サクヤがそう言うと言い返してくるだろうと思っていた返し刀が抜かれなかった。


ルチカは自らの身体を見て、顔を赤く染め、近くにあった青色のロングジャケットを着た。

それ俺の服だっつーの!

「全裸の上に着るな!」

「なっ!?全裸のままでいろって言うの!?」

「ハァ!そんなこと言ってねーわ!さっさと出てけ!」

つーか何恥ずかしがってんですか!?


それにですね団長様?全裸にロングジャケットってそれはなんかとても危険な香りしかしない絵面なのですが。


「見たわね?」


「見たけどさ、お前の裸とか子供の頃散々見たから今更レアリティなんてネェッ」


そう子供の頃からというわけで、こいつとは小さい頃からの付き合いだ。

レグルゴルド家も貴族の家系なので、家柄上上手く関係を持つ必要があったため、こいつを含む、周りの貴族にいい顔していた。
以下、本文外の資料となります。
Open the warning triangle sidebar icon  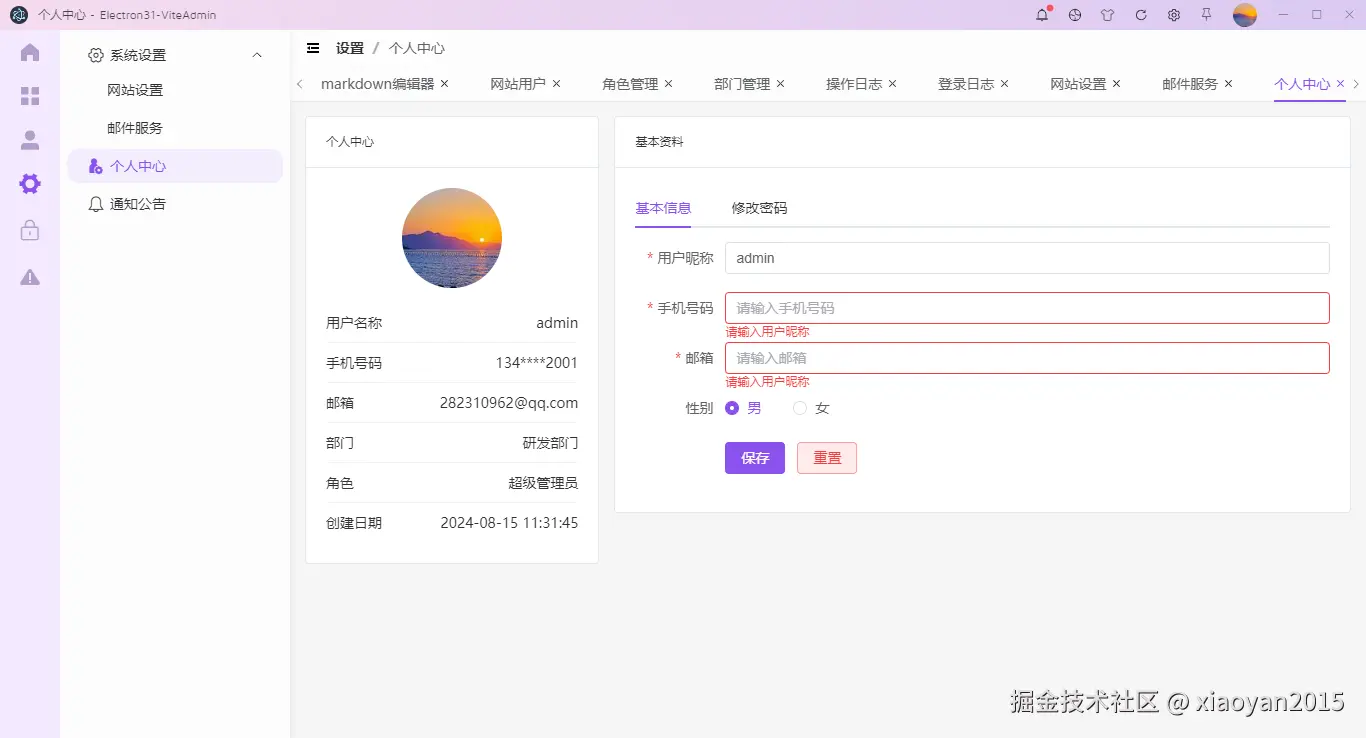(x=29, y=275)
その中でこいつはお泊まりに行きたいとか、温泉に行きたいとか色々言い出して、家を抜け出してきたりしたので、俺は本当に大変だった。

ちなみにこいつは当時、服の脱ぎ方も着方も知らないアホだったので、そこから教えている時にこいつの全裸は確認済みだった。


そんなこんなあって、こいつがギルドを作るからと言い出して、俺を家系から引き抜きやがった。

父上や母上は「学んできなさい」の一言だけだった。

レグルゴルド家から英雄が生まれたのは俺で初めてだったのだが、レグルゴルド家から国外追放されたのも俺が初めてである。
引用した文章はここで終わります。